Ich wollte davon sprechen, daß es natürlich schön wäre, wenn auch der Verdacht oder der Anschein einer Abhängigkeit eines Sachverständigen, sofern er Beamter, sofern er Soldat ist, ausgeräumt werden könnte. Dazu hat der Bundesminister der Verteidigung durch organisatorische Maßnahmen sichergestellt, daß angeforderte Gutachten von einem Juristen erstattet werden, der aus dem hierarchischen Gefüge des Ministeriums ausgegliedert und unmittelbar einem Hauptabteilungsleiter zugeordnet ist. Diesem Gutachter stehen für die besonderen Fachgebiete weitere Sachverständige zur Seite, die unter Umständen auch im Strafverfahren in Erscheinung treten können. Das ist jedenfalls eine Bemühung, dem Anschein der Weisungsgebundenheit, dem Verdacht der Abhängigkeit zu begegnen.
Es muß aber daran festgehalten werden, daß die Gerichte bei der Auswahl des Gutachters keinen Beschränkungen unterworfen sind und daß sie den Gutachter heranzuziehen haben, der die beste Sachkunde mitbringt. Mit diesem Grundsatz ist der Gedanke einer besonderen gesetzlichen Regelung dahingehend, daß Gutachten von besonderen unabhängigen Gremien zu erstatten seien, nicht zu vereinbaren. Wenn ich recht verstanden habe, ist das auch nicht das, was Ihnen vorschwebt. Die Einrichtung besonderer Gutachterstellen oder die Benennung ein für allemal zuzuziehender Gremien würde es notwendig machen, daß diese Stelle oder daß dieses Gremium laufend von allen Staatsgeheimnissen unterrichtet würde, um gutachtlich aussagen zu können. Das hätte aber eine Konzentration von Staatsgeheimnissen höchsten Ranges zur Folge und würde mit den Grundsätzen über die Geheimhaltung nicht in Einklang stehen. Die Bestellung eines besonderen Gutachtergremiums würde auch in die Entscheidungsfreiheit der Gerichte eingreifen. Man darf die Gerichte nicht an die Inanspruchnahme ganz bestimmter Gutachter in Person oder éines bestimmten Gremiums binden. Diesen Vorgang erleben wir gerade in der DDR. Dort wird in der neuen Strafprozeßordnung gesagt, daß die Sachverständigen bei einer amtlichen Stelle angefordert werden müssen — diese hat das Benennungsrecht — und daß andere Gutachter nur dann herangezogen werden dürfen, wenn ganz besondere Umstände das erfordern. Solch eine Regelung — das ist gar kein Streit unter uns — ist für uns indiskutabel.

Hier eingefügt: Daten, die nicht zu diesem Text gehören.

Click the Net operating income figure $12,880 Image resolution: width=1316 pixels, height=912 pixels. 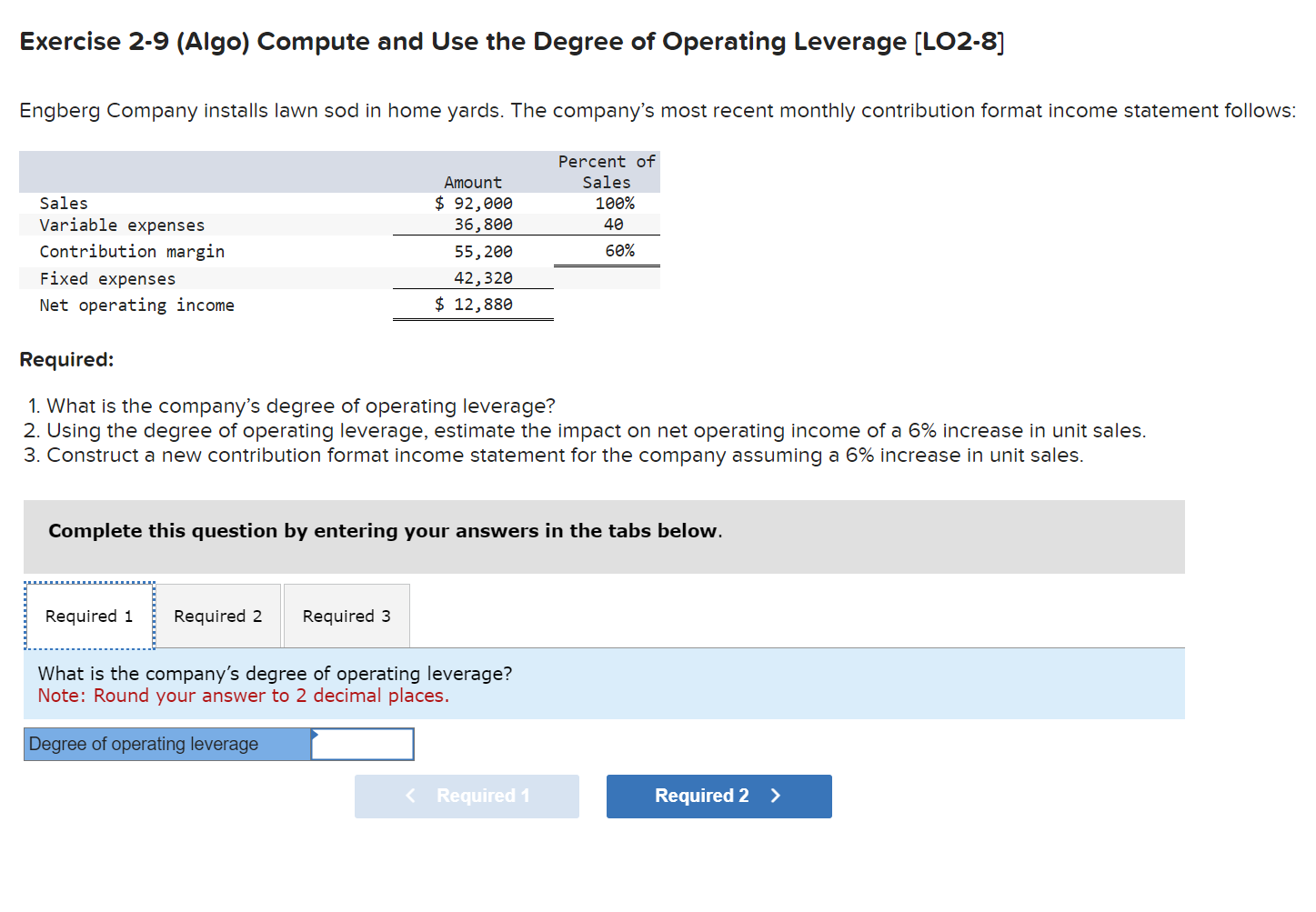click(x=473, y=305)
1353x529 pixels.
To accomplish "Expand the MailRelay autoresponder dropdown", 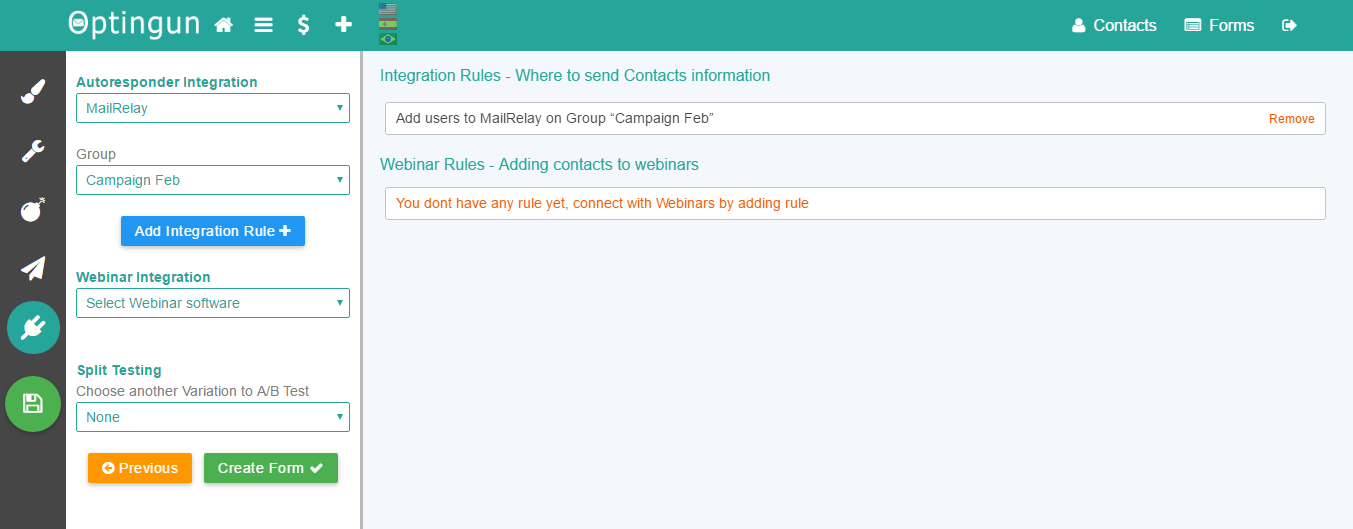I will (213, 108).
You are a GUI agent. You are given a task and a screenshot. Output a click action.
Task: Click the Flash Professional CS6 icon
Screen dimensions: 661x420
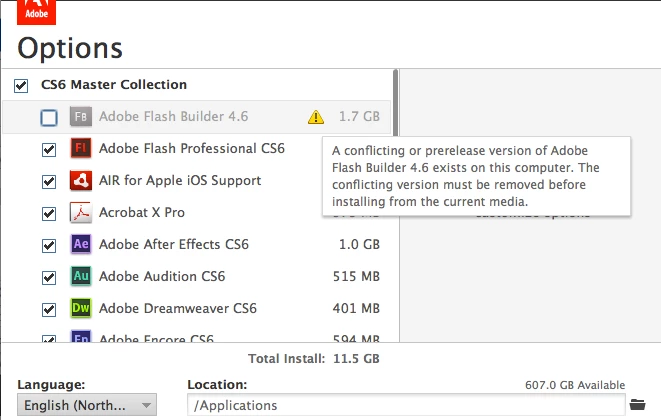coord(81,149)
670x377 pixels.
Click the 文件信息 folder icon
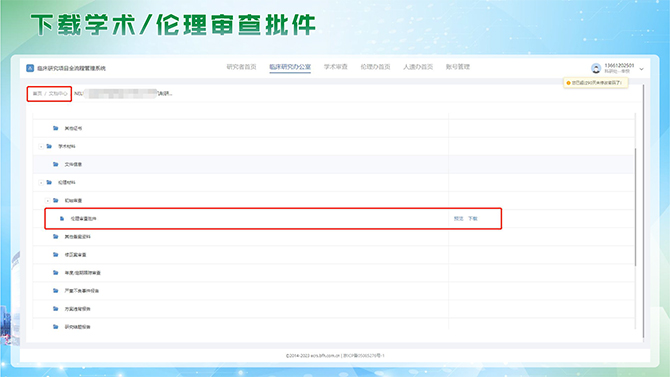click(x=56, y=164)
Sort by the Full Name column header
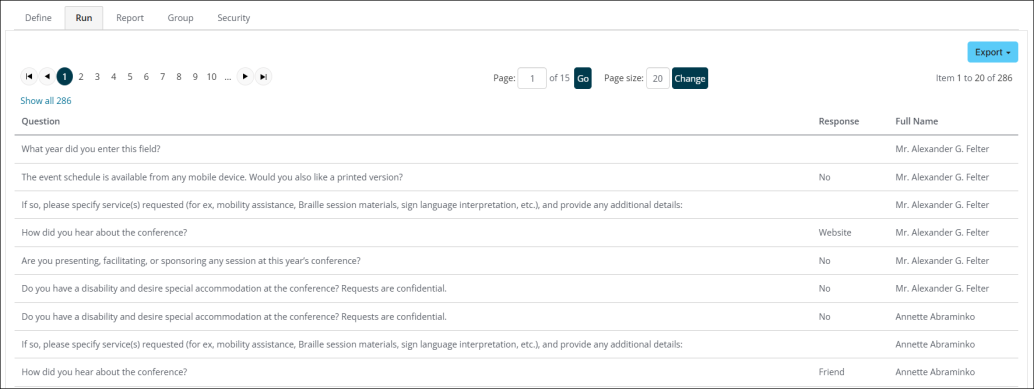This screenshot has width=1034, height=389. pyautogui.click(x=917, y=121)
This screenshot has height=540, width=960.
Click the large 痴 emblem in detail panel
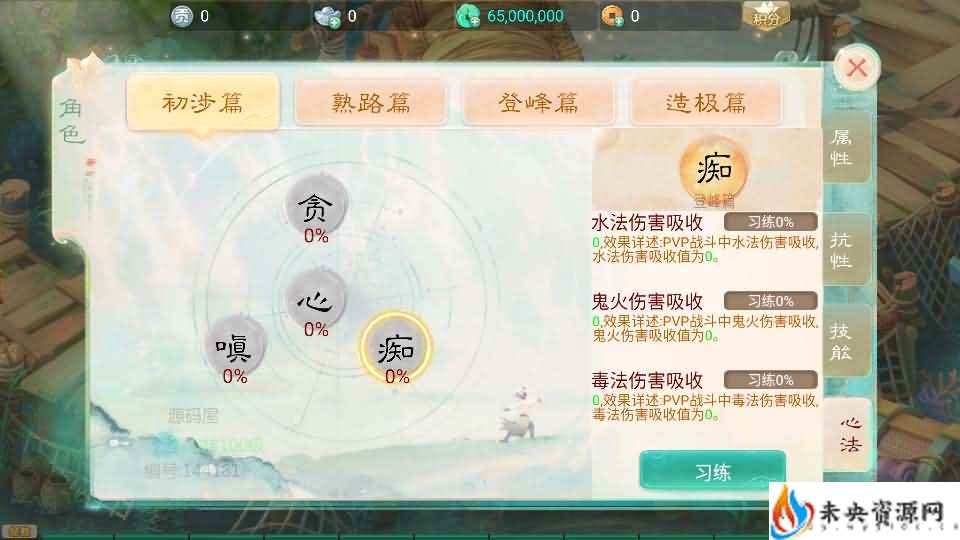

Ich darf abschließen. Die Bundesregierung ist also der Auffassung, daß für die Erstattung objektiver Gutachten die erforderliche Unabhängigkeit weniger von der Art .der beruflichen Tätigkeit des Gutachters abhängt als vielmehr von seiner inneren Einstellung zur Aufgabe. Was im Bereich des Verteidigungsministeriums im Organisatorischen getan werden kann, das ist geschehen. Die Bundesregierung ist deshalb ,der Meinung, daß es einer gesetzlichen Regelung über ,das Geschilderte hinaus nicht bedarf.